TASK TO CARRY OUT - Your answer should be the lines below from the one with "Enable 自动筛选 auto filter" to the one with "Click the Horas (UTC) axis label", both included, given again exactly and with nothing added.

EXERCISE DATA -
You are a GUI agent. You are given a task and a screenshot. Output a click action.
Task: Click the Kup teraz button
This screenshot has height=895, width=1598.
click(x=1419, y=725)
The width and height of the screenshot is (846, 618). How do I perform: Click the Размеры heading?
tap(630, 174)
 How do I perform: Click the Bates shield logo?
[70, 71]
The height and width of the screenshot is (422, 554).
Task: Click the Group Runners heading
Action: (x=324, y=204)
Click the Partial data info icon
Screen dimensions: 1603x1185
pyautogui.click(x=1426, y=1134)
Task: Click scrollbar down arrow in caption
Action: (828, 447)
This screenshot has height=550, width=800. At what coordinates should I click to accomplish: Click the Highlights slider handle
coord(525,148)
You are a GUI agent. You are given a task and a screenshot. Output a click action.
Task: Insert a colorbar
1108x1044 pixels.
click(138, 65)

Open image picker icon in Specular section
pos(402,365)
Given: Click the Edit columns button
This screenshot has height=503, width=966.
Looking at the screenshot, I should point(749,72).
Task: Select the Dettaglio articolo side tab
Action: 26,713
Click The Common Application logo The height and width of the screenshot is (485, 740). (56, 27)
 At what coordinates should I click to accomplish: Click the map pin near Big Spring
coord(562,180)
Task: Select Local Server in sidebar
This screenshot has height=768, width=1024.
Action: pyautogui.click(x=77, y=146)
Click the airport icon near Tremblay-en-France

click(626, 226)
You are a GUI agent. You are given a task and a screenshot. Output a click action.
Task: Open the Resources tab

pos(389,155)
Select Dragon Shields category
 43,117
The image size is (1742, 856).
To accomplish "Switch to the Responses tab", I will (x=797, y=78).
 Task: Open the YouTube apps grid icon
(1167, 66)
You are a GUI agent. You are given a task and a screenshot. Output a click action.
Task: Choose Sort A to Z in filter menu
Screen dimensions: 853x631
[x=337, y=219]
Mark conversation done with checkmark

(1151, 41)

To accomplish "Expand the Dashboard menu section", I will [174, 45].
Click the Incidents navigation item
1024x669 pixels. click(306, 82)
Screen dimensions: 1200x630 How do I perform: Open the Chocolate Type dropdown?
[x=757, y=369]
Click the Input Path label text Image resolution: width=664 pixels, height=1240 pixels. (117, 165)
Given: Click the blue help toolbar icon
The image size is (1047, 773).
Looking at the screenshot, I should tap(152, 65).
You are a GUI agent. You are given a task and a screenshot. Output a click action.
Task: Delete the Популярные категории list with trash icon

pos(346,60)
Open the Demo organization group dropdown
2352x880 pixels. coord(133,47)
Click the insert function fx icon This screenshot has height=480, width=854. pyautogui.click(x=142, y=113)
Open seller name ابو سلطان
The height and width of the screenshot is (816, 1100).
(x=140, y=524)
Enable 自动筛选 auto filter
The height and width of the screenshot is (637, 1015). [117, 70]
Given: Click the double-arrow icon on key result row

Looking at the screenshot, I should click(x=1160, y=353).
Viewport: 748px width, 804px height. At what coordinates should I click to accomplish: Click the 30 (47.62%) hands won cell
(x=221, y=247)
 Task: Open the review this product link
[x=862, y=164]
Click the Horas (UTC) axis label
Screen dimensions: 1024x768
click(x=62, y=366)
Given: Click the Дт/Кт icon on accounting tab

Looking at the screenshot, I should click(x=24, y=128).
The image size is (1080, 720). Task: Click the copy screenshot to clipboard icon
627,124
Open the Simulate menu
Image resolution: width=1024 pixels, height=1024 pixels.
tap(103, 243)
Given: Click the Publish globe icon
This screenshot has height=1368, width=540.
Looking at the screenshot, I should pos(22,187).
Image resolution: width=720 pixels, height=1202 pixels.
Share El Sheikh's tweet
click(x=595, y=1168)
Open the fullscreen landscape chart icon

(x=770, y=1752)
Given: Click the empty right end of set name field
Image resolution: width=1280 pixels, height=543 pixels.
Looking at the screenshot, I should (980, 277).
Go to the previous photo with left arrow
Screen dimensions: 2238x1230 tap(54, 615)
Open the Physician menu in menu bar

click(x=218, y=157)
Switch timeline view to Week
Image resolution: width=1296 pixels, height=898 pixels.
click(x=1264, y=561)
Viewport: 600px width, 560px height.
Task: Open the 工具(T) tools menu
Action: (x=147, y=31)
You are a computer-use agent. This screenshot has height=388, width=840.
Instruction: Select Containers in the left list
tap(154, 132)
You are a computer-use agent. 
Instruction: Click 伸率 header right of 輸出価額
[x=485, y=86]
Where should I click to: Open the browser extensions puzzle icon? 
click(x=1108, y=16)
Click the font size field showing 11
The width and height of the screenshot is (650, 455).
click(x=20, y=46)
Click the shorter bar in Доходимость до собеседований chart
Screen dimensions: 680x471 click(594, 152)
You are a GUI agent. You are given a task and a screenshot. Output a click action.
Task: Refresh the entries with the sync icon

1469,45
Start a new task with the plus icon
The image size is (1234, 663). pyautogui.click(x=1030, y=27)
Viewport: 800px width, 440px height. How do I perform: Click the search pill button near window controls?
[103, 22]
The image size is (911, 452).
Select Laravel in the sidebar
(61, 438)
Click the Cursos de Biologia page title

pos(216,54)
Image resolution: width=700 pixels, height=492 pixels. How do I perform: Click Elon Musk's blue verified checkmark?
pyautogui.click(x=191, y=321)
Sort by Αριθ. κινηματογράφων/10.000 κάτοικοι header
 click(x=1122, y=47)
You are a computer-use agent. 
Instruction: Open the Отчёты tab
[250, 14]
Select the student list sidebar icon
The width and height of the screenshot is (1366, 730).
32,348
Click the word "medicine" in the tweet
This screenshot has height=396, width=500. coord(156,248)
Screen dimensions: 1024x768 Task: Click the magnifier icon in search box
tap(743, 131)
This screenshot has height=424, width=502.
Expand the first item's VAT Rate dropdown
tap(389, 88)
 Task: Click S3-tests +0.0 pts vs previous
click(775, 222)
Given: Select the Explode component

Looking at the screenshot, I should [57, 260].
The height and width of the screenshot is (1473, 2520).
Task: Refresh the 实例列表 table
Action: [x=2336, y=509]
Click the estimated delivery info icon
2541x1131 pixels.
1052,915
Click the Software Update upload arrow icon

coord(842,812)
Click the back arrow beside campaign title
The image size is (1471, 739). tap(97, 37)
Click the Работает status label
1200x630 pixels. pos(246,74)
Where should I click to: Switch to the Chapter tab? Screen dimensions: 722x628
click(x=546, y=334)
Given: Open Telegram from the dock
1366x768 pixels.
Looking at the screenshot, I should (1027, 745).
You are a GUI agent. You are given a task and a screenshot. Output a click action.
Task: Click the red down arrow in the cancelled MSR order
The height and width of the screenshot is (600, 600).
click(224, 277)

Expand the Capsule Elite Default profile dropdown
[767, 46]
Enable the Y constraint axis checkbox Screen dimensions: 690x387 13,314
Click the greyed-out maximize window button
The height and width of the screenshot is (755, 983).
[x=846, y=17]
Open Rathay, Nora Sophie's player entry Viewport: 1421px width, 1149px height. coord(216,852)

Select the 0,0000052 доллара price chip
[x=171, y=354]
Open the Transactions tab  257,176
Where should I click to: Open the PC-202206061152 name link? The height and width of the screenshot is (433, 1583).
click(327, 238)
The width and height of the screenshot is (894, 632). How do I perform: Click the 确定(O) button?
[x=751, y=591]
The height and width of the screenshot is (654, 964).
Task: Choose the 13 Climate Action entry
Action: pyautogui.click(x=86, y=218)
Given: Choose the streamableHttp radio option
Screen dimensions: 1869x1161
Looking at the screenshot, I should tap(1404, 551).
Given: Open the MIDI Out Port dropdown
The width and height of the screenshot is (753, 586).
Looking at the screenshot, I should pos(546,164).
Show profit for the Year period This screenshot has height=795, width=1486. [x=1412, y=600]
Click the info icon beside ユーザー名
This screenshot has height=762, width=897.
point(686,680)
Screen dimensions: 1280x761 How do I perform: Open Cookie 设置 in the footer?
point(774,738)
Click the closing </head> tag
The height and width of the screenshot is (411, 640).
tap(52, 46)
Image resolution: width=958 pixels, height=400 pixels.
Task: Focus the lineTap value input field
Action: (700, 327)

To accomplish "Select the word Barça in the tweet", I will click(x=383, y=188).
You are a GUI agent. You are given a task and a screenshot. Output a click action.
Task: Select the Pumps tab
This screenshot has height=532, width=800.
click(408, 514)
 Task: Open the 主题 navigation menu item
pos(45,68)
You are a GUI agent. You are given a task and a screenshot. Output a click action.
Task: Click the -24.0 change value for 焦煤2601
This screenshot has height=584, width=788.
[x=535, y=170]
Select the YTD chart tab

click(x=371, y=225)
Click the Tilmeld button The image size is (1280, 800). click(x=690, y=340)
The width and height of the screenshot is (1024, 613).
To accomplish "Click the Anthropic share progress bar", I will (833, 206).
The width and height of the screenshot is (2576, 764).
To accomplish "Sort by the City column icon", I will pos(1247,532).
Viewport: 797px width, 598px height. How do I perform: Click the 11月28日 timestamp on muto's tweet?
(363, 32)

PROBLEM SOLUTION -
Enable 自动筛选 auto filter
The height and width of the screenshot is (637, 1015). [117, 70]
Given: Click the double-arrow icon on key result row

Looking at the screenshot, I should click(x=1160, y=353).
Viewport: 748px width, 804px height. At what coordinates should I click to accomplish: Click the 30 (47.62%) hands won cell
(x=221, y=247)
 Task: Open the review this product link
[x=862, y=164]
Click the Horas (UTC) axis label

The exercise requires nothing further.